_Task_
Please transcribe, word for word, the line containing "Losange (1137, 636)" and every line after it through the end of the records below, and nothing else.

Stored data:
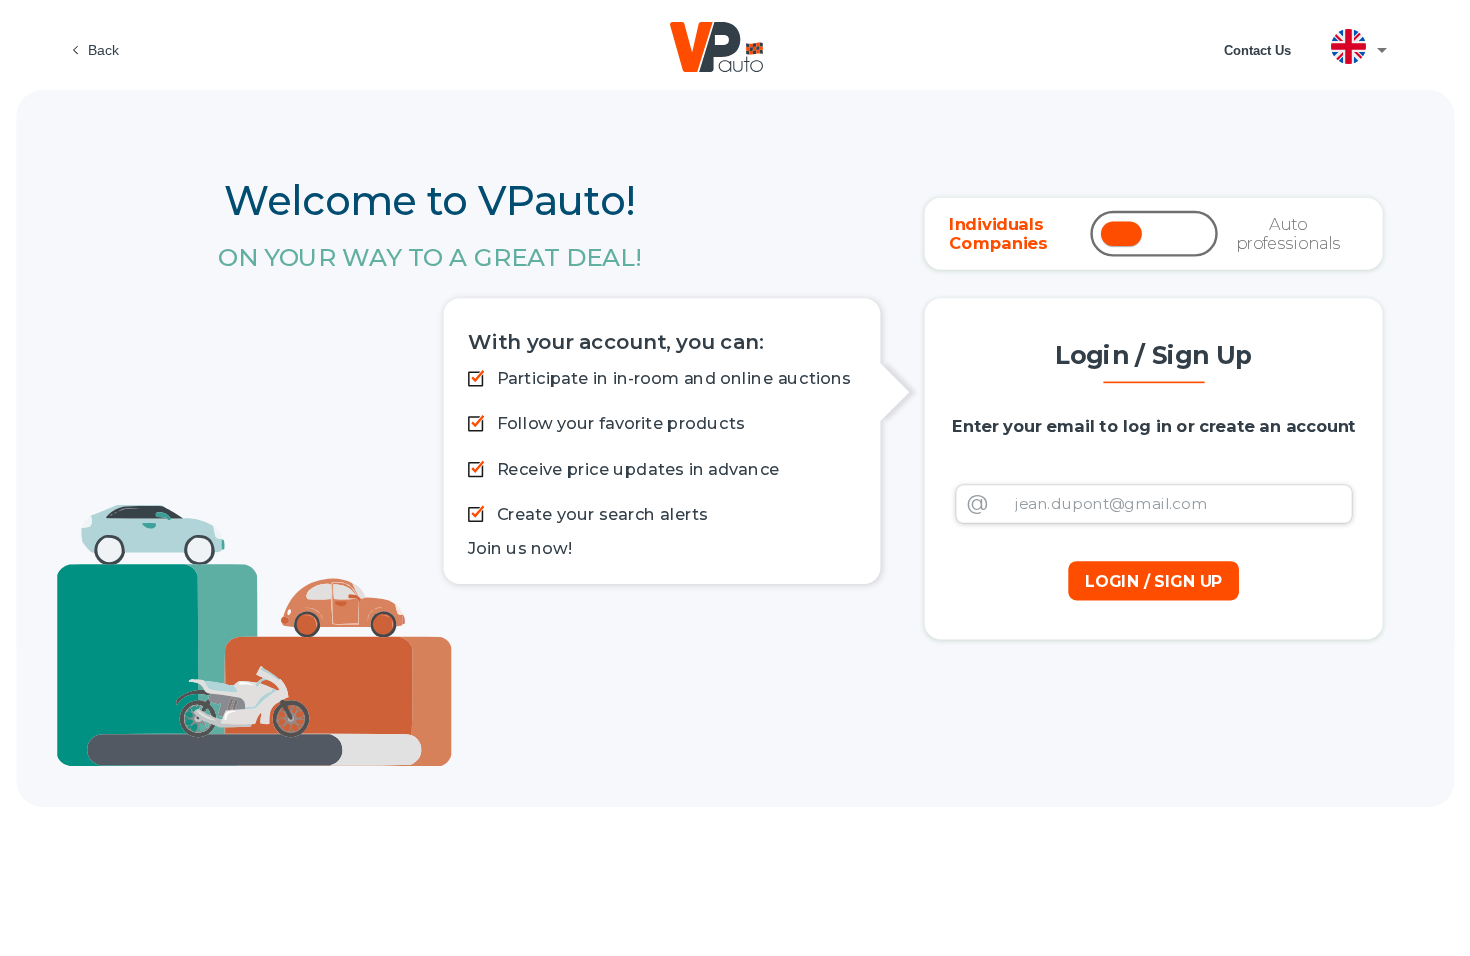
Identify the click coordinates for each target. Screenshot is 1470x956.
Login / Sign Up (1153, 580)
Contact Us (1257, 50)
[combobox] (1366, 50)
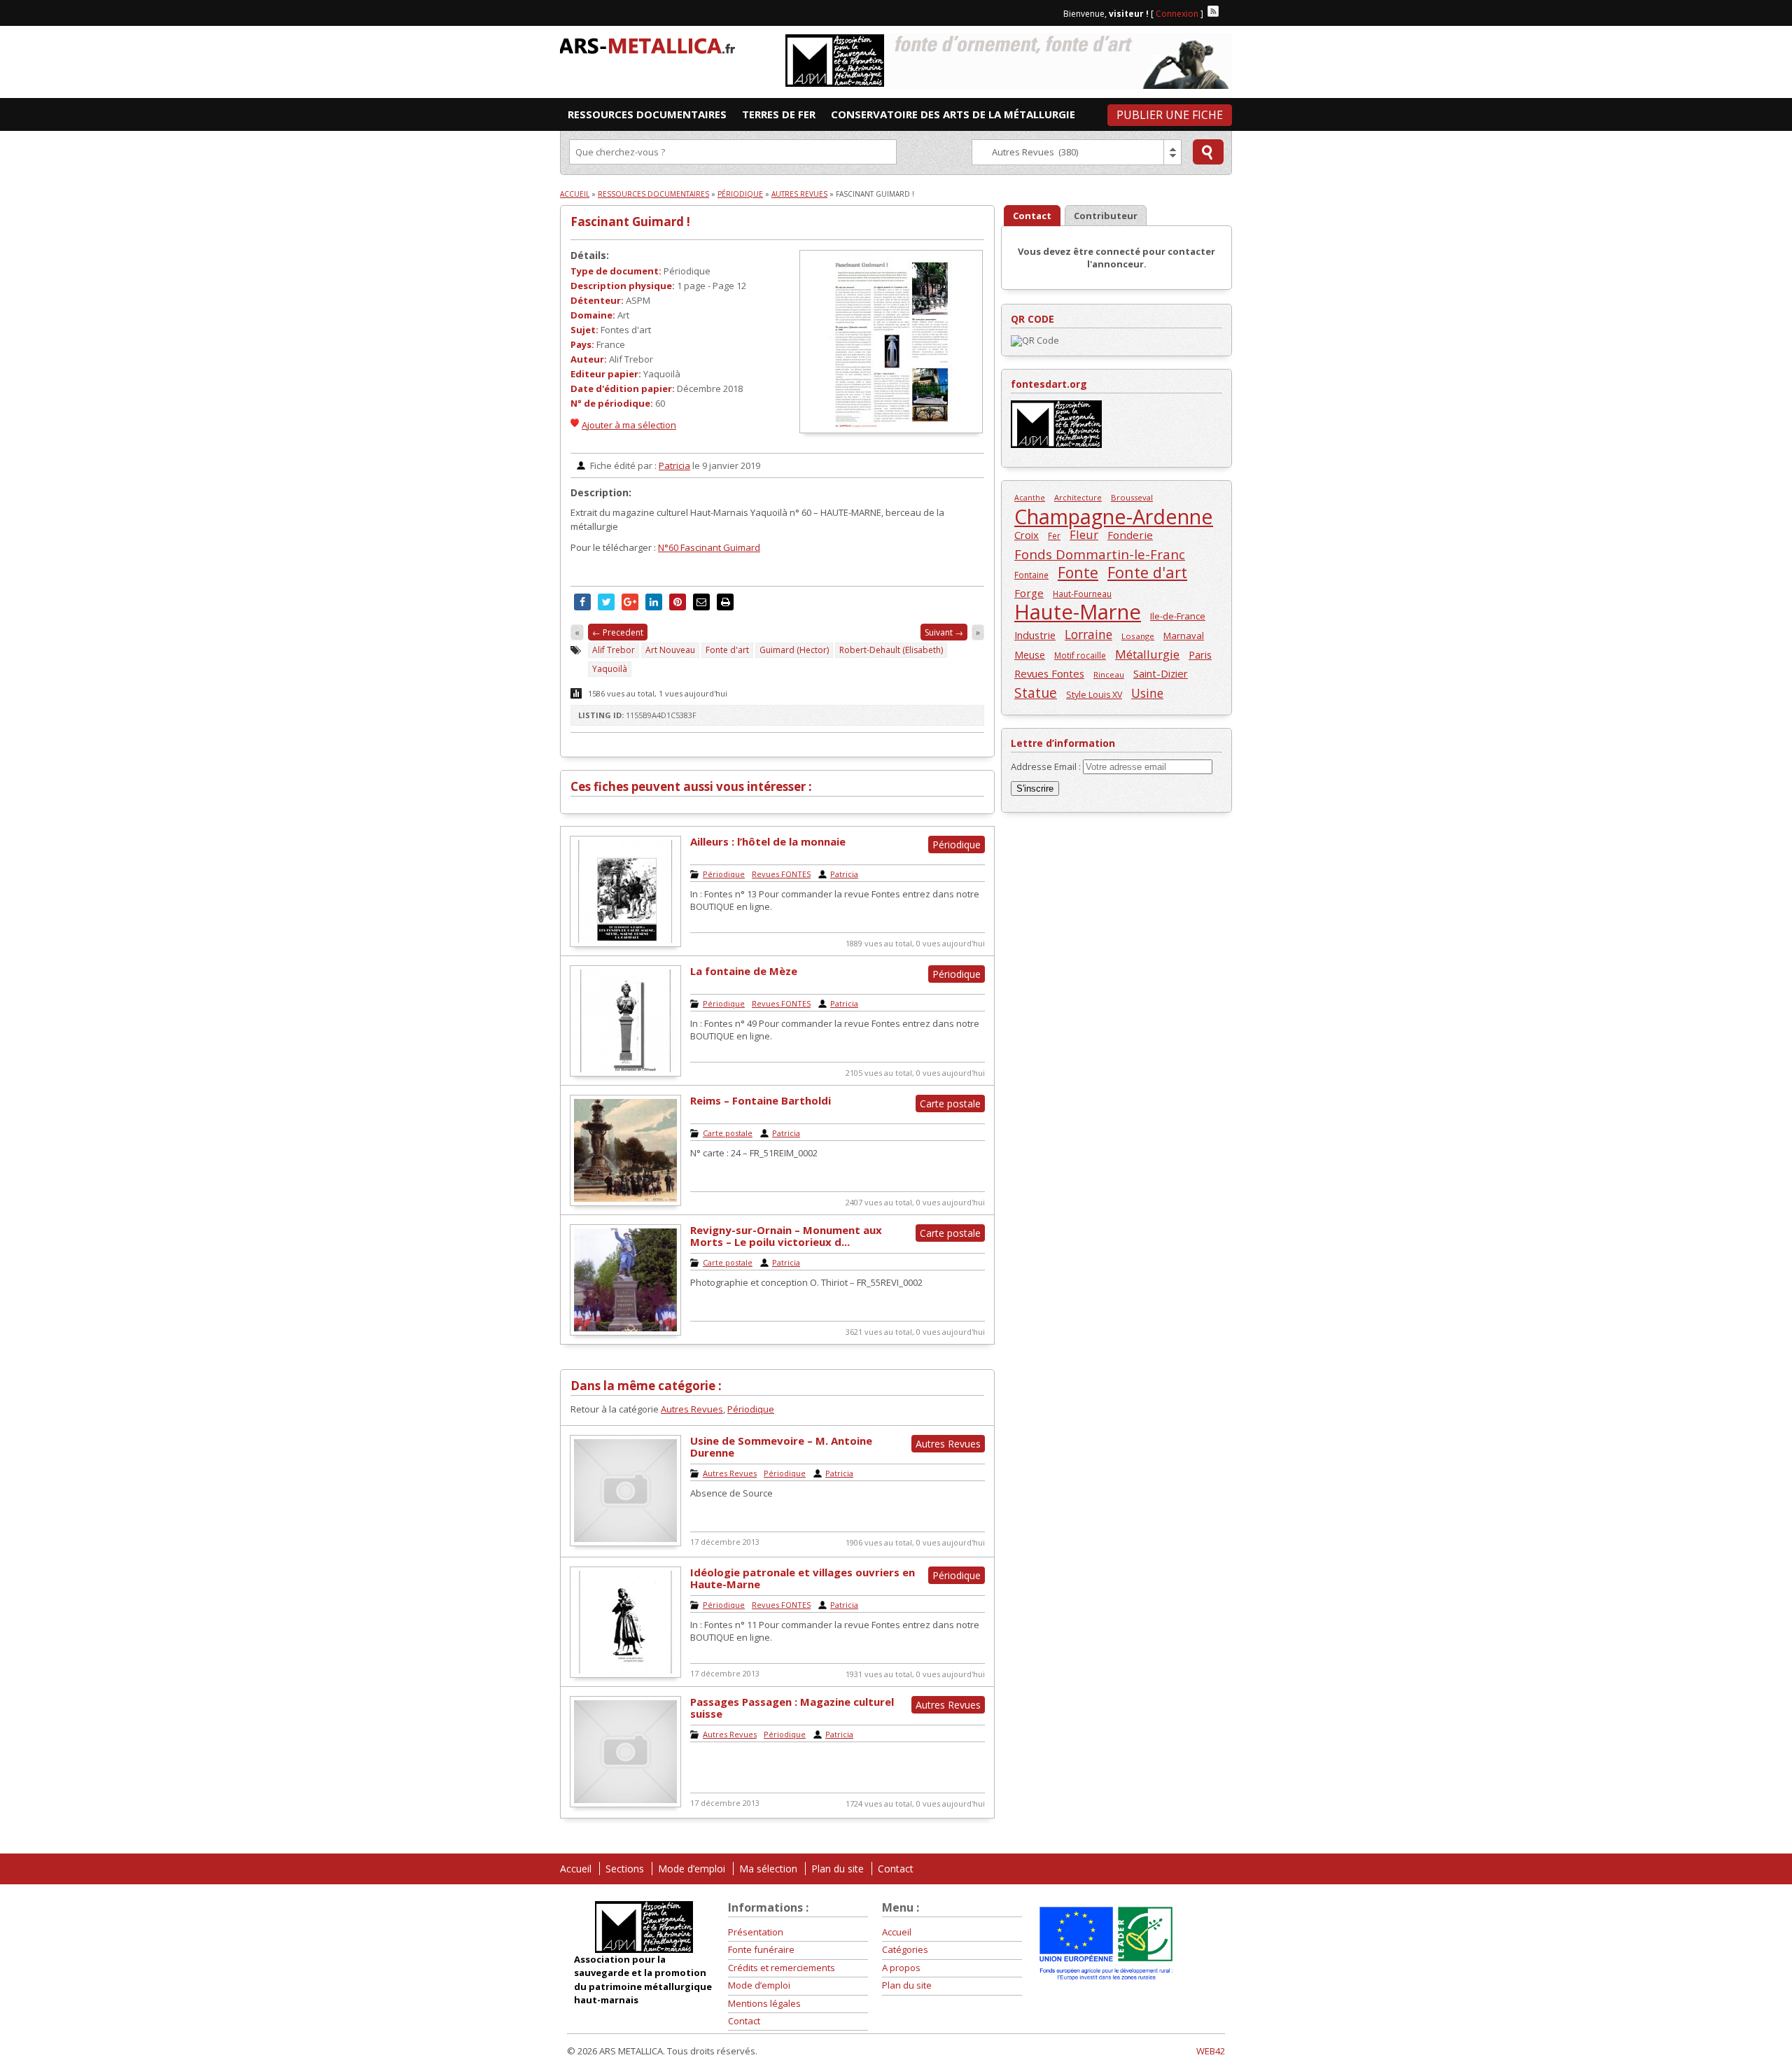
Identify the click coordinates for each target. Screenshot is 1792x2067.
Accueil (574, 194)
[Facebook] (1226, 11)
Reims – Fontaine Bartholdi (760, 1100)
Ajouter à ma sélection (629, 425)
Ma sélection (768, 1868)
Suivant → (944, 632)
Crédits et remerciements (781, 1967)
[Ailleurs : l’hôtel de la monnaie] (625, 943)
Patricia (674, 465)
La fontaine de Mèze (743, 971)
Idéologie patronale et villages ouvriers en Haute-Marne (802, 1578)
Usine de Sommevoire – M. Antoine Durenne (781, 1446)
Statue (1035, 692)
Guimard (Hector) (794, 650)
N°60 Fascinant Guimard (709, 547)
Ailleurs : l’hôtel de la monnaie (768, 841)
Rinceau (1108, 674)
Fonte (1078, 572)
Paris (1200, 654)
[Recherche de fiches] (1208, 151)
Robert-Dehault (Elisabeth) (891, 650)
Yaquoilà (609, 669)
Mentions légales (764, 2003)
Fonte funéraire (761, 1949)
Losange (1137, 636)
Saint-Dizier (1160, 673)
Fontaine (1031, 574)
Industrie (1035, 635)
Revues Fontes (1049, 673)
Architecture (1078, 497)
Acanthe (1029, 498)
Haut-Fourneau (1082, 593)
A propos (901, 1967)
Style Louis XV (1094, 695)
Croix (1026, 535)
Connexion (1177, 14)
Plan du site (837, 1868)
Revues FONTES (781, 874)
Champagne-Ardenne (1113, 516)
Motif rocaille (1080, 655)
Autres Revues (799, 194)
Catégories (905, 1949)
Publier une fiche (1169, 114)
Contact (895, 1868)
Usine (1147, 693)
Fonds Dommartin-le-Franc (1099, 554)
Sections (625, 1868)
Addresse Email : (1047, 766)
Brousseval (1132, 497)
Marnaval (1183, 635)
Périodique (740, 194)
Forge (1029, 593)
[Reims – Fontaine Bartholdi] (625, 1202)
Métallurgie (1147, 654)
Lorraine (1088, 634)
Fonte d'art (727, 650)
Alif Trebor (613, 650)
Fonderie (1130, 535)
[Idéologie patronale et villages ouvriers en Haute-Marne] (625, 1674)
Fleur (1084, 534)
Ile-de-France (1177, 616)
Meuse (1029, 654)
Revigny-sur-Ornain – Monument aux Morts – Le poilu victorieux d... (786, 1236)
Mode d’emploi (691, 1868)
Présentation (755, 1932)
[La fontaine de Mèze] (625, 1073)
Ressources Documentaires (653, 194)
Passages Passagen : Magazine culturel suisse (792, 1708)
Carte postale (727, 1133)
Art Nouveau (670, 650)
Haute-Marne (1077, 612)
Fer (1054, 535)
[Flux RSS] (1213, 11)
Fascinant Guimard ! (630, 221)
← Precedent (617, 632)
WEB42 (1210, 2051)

_Solved problem_
Losange (1137, 636)
Saint-Dizier (1160, 673)
Fontaine (1031, 574)
Industrie (1035, 635)
Revues Fontes (1049, 673)
Architecture (1078, 497)
Acanthe (1029, 498)
Haut-Fourneau (1082, 593)
A propos (901, 1967)
Style Louis XV (1094, 695)
Croix (1026, 535)
Connexion (1177, 14)
Plan du site (837, 1868)
Revues FONTES (781, 874)
Champagne-Ardenne (1113, 516)
Motif rocaille (1080, 655)
Autres Revues (799, 194)
Catégories (905, 1949)
Publier une fiche (1169, 114)
Contact (895, 1868)
Usine (1147, 693)
Fonds Dommartin-le-Franc (1099, 554)
Sections (625, 1868)
Addresse Email : (1047, 766)
Brousseval (1132, 497)
Marnaval (1183, 635)
Périodique (740, 194)
Forge (1029, 593)
[Reims – Fontaine Bartholdi] (625, 1202)
Métallurgie (1147, 654)
Lorraine (1088, 634)
Fonte d'art (727, 650)
Alif Trebor (613, 650)
Fonderie (1130, 535)
[Idéologie patronale et villages ouvriers en Haute-Marne] (625, 1674)
Fleur (1084, 534)
Ile-de-France (1177, 616)
Meuse (1029, 654)
Revigny-sur-Ornain – Monument aux Morts – Le poilu victorieux d... (786, 1236)
Mode d’emploi (691, 1868)
Présentation (755, 1932)
[La fontaine de Mèze] (625, 1073)
Ressources Documentaires (653, 194)
Passages Passagen : Magazine culturel suisse (792, 1708)
Carte postale (727, 1133)
Art Nouveau (670, 650)
Haute-Marne (1077, 612)
Fer (1054, 535)
[Flux RSS] (1213, 11)
Fascinant Guimard ! (630, 221)
← Precedent (617, 632)
WEB42 (1210, 2051)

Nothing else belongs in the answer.